The boys recruit Nelson and Ralph to profile her mind and find the meaning of the message. While following Lisa, Nelson and Ralph find another message, also in cursive, saying, "Sphinx of black quartz, judge my vow.". Meanwhile, Homer and Marge find that their chances of having a baby are nonexistent, as Homer's sperm are dead. However, Moe reveals that Homer sold some of his sperm to the Shelbyville Fertility Clinic a few years back.

Homer and Marge head for the clinic, and Homer diverts Marge's attention by taking a historic route and stopping by several places. This plan fails, prompting him to admit his feelings about another baby and that he never wanted to be a father. This angers her, and the two drive home. Meanwhile, the boys are joined by Principal Skinner, who is concerned with Lisa's disappearances. Skinner deduces that the paper used for both messages belongs to the previous principal. The five visit her house and find Lisa there. Lisa reveals she was learning cursive writing, a topic that the school cannot afford to teach. The two messages were practice sentences, as both consisted of every letter of the alphabet.

* [What this exercise asks]
1 > Translate this sentence from the episode summary into Spanish: "Lisa reveals she was learning cursive writing, a topic that the school cannot afford to teach."
2 > Reproduce the episode summary word for word from "The boys recruit" to "few years back.".

* [Records shown]
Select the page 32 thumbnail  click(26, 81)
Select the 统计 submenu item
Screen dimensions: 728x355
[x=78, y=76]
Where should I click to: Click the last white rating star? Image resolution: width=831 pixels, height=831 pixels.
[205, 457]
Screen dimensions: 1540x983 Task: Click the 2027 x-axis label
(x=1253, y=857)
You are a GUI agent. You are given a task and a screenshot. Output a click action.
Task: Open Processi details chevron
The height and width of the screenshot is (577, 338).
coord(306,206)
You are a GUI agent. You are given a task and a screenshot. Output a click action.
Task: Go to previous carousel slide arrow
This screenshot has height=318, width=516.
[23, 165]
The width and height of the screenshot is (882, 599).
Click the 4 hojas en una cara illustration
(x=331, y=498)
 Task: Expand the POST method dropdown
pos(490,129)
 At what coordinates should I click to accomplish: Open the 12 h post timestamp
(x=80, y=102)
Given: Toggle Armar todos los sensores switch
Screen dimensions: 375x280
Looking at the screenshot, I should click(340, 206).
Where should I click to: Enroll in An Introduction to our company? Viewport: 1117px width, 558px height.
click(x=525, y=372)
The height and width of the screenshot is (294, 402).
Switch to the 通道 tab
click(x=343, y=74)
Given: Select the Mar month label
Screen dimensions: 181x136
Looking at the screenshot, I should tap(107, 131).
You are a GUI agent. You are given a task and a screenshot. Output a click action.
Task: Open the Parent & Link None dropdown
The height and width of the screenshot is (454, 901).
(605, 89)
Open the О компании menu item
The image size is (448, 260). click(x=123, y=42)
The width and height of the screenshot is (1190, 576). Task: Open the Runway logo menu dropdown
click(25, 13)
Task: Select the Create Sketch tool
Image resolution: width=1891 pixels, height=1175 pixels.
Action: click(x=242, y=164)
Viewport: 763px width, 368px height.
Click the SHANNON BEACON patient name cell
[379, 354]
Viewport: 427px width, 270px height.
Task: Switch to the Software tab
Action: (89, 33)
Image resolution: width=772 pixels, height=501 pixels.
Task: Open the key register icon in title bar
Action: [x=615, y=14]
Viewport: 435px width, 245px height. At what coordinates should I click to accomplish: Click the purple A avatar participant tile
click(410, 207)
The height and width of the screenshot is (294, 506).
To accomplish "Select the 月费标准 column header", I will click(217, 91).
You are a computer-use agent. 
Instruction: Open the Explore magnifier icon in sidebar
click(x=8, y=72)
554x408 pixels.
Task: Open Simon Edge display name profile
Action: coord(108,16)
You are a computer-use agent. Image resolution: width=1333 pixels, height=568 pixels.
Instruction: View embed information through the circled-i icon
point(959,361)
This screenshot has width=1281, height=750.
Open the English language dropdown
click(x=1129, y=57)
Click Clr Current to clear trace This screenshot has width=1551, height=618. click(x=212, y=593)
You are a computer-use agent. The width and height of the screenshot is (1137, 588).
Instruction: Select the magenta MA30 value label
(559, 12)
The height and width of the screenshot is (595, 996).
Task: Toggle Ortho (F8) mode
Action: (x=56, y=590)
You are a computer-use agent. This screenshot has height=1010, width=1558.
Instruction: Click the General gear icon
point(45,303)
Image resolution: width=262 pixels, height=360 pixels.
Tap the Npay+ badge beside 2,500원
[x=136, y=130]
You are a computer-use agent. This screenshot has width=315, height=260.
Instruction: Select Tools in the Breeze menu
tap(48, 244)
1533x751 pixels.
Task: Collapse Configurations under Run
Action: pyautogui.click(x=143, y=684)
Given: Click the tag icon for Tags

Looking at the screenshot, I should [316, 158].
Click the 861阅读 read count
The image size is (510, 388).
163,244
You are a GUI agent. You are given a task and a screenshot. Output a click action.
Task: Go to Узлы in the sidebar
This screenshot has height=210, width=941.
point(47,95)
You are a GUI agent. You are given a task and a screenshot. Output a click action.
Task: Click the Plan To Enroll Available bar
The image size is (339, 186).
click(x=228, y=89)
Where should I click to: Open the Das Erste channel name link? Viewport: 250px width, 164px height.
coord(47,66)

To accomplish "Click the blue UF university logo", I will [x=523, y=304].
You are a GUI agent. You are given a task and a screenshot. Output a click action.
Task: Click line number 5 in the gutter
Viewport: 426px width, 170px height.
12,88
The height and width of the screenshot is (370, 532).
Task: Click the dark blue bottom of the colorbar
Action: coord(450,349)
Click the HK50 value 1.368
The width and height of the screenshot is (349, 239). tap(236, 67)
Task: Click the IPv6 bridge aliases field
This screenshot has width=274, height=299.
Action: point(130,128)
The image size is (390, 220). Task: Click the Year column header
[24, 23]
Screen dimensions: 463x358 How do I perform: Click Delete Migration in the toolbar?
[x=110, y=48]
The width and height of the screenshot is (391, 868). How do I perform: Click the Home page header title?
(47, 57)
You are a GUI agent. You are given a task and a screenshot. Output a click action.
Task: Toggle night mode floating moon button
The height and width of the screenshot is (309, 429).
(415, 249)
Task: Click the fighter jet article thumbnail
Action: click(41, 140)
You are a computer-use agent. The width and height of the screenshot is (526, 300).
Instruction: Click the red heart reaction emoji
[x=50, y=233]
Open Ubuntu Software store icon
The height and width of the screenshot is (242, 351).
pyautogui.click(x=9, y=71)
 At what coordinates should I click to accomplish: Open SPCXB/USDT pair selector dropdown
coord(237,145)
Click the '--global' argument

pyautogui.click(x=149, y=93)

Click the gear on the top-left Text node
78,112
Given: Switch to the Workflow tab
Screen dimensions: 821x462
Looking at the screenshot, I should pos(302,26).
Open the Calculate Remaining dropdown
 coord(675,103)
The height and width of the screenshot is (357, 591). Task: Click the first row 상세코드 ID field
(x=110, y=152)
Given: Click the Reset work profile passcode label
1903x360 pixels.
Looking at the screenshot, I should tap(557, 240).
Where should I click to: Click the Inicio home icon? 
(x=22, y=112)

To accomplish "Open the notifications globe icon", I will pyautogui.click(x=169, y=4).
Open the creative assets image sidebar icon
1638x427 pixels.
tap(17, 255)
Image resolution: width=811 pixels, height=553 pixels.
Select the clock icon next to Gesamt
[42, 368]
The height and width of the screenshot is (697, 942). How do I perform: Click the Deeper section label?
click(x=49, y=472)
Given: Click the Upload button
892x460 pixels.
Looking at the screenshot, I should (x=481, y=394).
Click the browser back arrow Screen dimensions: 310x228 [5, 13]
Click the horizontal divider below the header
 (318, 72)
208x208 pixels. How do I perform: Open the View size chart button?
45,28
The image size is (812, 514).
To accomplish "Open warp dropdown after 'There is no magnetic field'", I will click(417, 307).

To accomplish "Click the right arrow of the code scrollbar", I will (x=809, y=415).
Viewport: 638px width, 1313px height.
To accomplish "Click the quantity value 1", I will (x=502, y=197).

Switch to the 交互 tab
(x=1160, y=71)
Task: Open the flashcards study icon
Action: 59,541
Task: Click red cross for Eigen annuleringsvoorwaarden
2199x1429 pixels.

* [List of solutions]
1 > Lisa revela que estaba aprendiendo escritura cursiva, una materia que la escuela no puede permitirse enseñar.

2 >
The boys recruit Nelson and Ralph to profile her mind and find the meaning of the message. While following Lisa, Nelson and Ralph find another message, also in cursive, saying, "Sphinx of black quartz, judge my vow.". Meanwhile, Homer and Marge find that their chances of having a baby are nonexistent, as Homer's sperm are dead. However, Moe reveals that Homer sold some of his sperm to the Shelbyville Fertility Clinic a few years back.